The week was characterized by a volatile rotation within U.S. equities. The technology sector suffered one of its worst weeks in months, while value stocks and small and mid-sized companies advanced.  Oil prices slid, and Treasury yields retreated from their recent highs. 

 

Economic Data

The core PCE deflator rose 0.3% in May and 3.4% year-over-year.  Both numbers were essentially in line with expectations.  The core PCE deflator has been the Fed’s preferred inflation gauge since 2000 when former Federal Reserve Chair Alan Greenspan named it as such. The Fed has preferred this metric for two reasons.  First, it covers a wider range of items across a larger swath of the population. Second, unlike CPI, which uses a fixed basket of goods and services, the deflator uses a chained index that allows for shifting consumer spending patterns and substitution effects. Admittedly, we don’t know if Federal Reserve Chairman Kevin Warsh will assign this metric the same level of importance as past chairs.

Source: Pantheon Macroeconomics

As with CPI, May could have marked the deflator’s high-water mark for the year. However, we expect the indicator to remain in the 3.0%+ range for the next few months keeping the Fed at least on hold.

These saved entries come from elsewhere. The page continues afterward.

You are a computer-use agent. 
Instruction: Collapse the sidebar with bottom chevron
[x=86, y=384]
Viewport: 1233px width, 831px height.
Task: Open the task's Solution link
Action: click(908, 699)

Q1 GDP growth was revised up from 1.6% to 2.1% although solely due to a lower drag from trade.  Household consumption was revised down to just 0.5% from 1.4% in the second estimate. Noteworthy was the significant contribution from non-residential fixed investment.   Overall fixed investment contributed 1.1%.  However, if you strip out residential fixed investment (which declined during the quarter), non-residential fixed investment accounted for 1.4%.  While this component includes several subcategories, the AI infrastructure buildout is the lion’s share (software, computer hardware, data centers).  This contribution illustrates the growing influence (and potential risk) of the AI buildout on economic growth. 

Source: Pantheon Macroeconomics
Source: U.S. Bureau of Economic Analysis

 

Markets

U.S. Equities

Last week’s market was very bifurcated.  It was a rough week for large-cap technology and momentum stocks but a good week for value stocks and small to mid-sized companies. 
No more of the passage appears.